Os sem-terra têm até 15 de outubro, domingo, para deixar a Fazenda São José, em Cristais Paulista. A propriedade foi ocupada na noite do dia 5 de outubro por 160 famílias, que passaram 15 dias na Fazenda Santa Terezinha, em Franca. A reintegração de posse foi concedida aos proprietários na segunda-feira pelo juiz da 1ª Vara Cível de Franca, João Sartori Pires.
A fazenda está situada na estrada que leva a Águas Quentes, a 15 quilômetros de Cristais Paulista.
Vilmar Silva, um dos coordenadores do MLST (Movimento de Libertação dos Sem-Terra), disse que tentou firmar um acordo com os proprietários para conseguir a permanência do grupo na fazenda por um tempo maior, mas não conseguiu. Silva afirma que os sem-terra querem, na verdade, ocupar a Fazenda Santa Zélia que fica ao lado.

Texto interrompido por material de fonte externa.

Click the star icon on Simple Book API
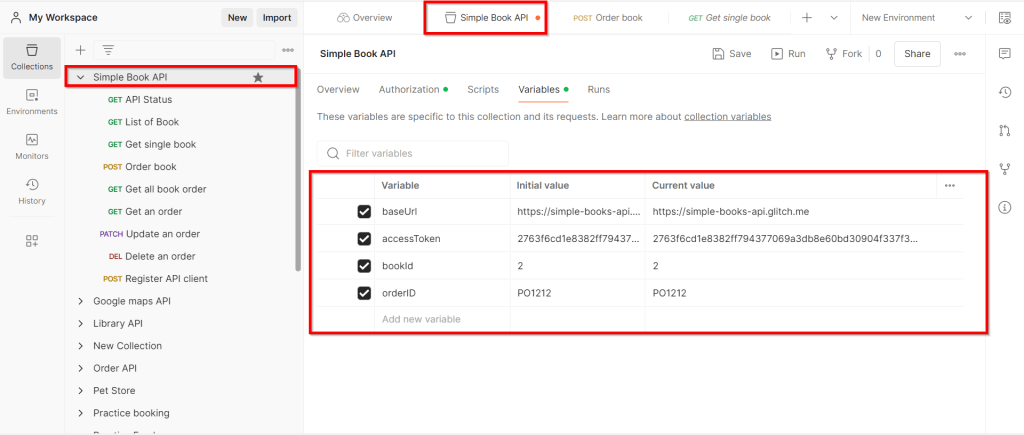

Segundo ele, a propriedade estaria com problemas na Justiça e poderia entrar em processo de desapropriação.
A fazenda invadida pelos sem-terra tem 156 hectares e é produtiva, onde se cria gado e se planta milho.
SANTA CRUZ
O MLST também mantém outro acampamento em Cristais Paulista. Aproximadamente 200 famílias ocupam a Fazenda Santa Cruz, situada próxima à divisa com o município de Claraval (MG). A propriedade já foi avaliada pelo Incra (Instituto Nacional de Colonização e Reforma Agrária) que, segundo Vilmar Silva, teria feito uma proposta para o proprietário. O Comércio tentou por inúmeras vezes confirmar a informação com o instituto, mas a assessoria de imprensa não fala sobre o assunto.